Stres – cichy niszczyciel organizmu

Wszyscy wiemy, że stres psuje humor, powoduje nerwowość i zmęczenie. Ale niewiele osób zdaje sobie sprawę, że długotrwałe napięcie psychiczne może wywołać realne choroby fizyczne, czasem bardzo zaskakujące.
Lekarze nazywają to chorobami psychosomatycznymi – czyli takimi, w których psychika ma ogromny wpływ na ciało.

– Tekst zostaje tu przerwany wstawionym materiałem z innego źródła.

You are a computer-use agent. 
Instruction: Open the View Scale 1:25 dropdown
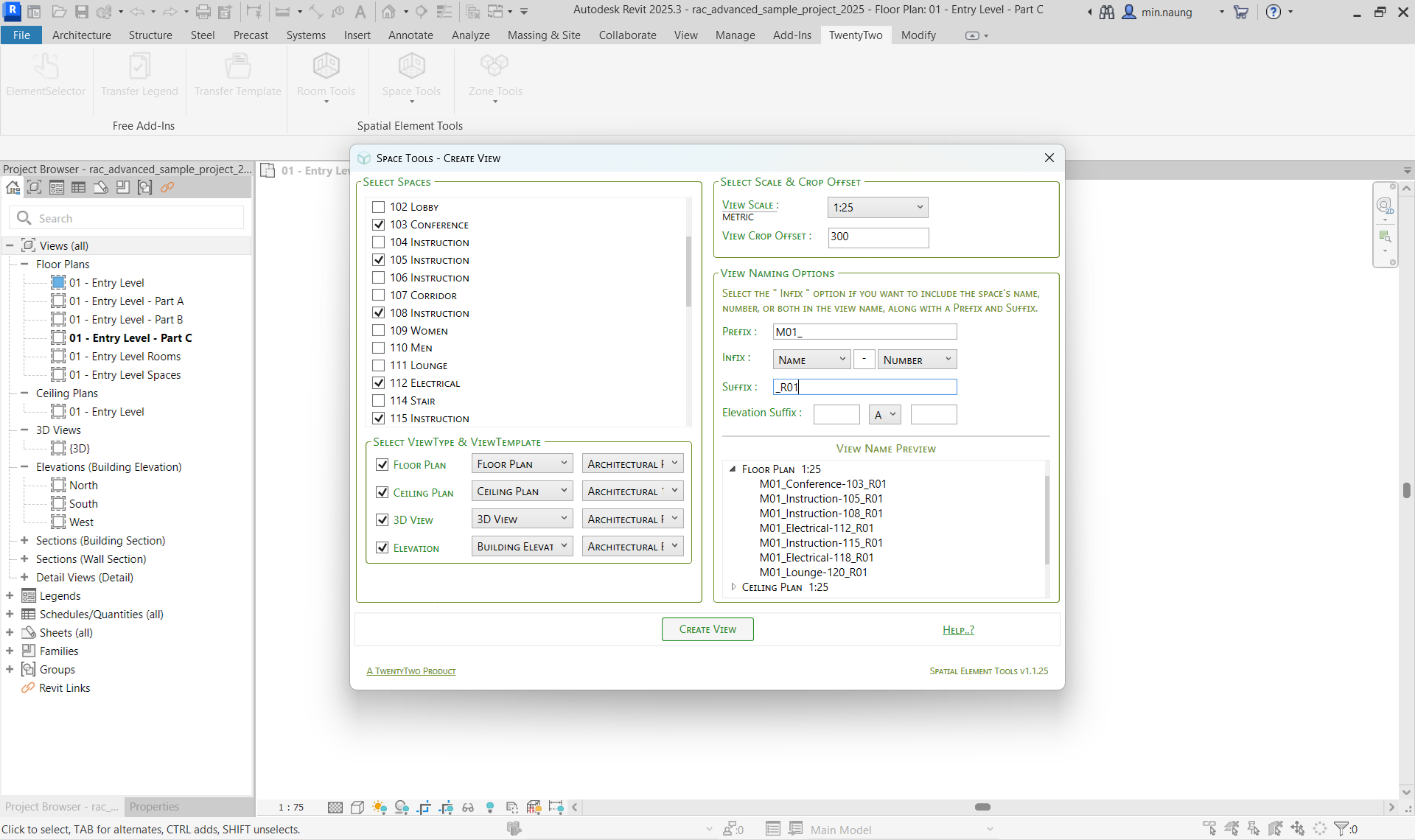(877, 208)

Choroby, które może wywołać stres
-
Migreny i bóle głowy – nagromadzone napięcie mięśni szyi i barków często prowadzi do przewlekłych bólów.
-
Problemy żołądkowe – refluks, zespół jelita drażliwego, biegunki lub zaparcia mogą być skutkiem długiego stresu.
-
Wysypki i egzema – skóra bardzo często reaguje na stres stanami zapalnymi, trądzikiem czy pokrzywką.
-
Osłabienie odporności – stres obniża liczbę limfocytów, przez co częściej łapiemy infekcje.
-
Nadciśnienie i choroby serca – pod wpływem przewlekłego stresu ciśnienie rośnie, a serce pracuje intensywniej.
-
Wypadanie włosów – tzw. łysienie telogenowe może pojawić się nawet kilka miesięcy po silnym stresie.
-
Choroby autoimmunologiczne – niektóre badania wskazują, że stres może nasilać np. łuszczycę, Hashimoto czy reumatoidalne zapalenie stawów.

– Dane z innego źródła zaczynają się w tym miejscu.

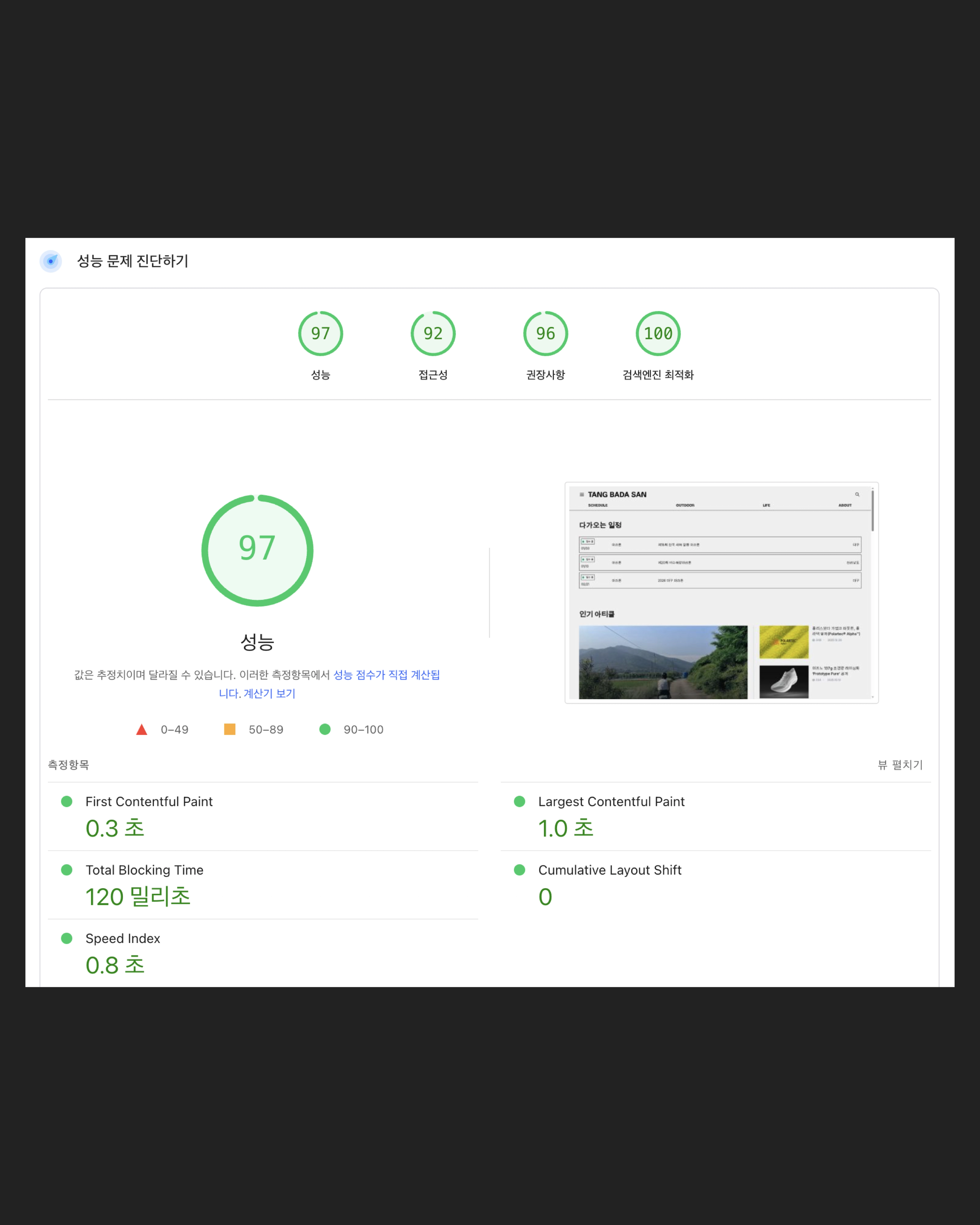The image size is (980, 1225).
Task: Click the 100 검색엔진 최적화 score gauge
Action: pyautogui.click(x=658, y=334)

Dlaczego stres tak działa?
Kiedy się stresujesz, organizm uwalnia kortyzol i adrenalinę. Te hormony mają pomóc Ci „walczyć albo uciekać”. Jeśli jednak ich poziom jest podwyższony przez długi czas:
-
układ odpornościowy zaczyna wariować,
-
trawienie spowalnia,
-
mięśnie są permanentnie napięte,
-
a serce pracuje na najwyższych obrotach.
Jak walczyć ze stresem, zanim zaszkodzi zdrowiu?
-
Ruch – spacer, joga, trening – nawet 15 minut dziennie robi różnicę.
-
Oddech – ćwiczenia oddechowe potrafią w minutę obniżyć napięcie.
-
Sen – regeneracja jest najlepszą tarczą przed skutkami stresu.
-
Rozmowa – dzielenie się emocjami naprawdę odciąża psychikę.
-
Techniki relaksacyjne – medytacja, refleksologia, masaż uszu czy stóp.
✨ Podsumowanie:
Stres to nie tylko stan umysłu. To realna siła, która może wywołać choroby, o których nawet byś nie pomyślała. Dlatego tak ważne jest, aby nie lekceważyć objawów i nauczyć się prostych technik radzenia sobie z napięciem.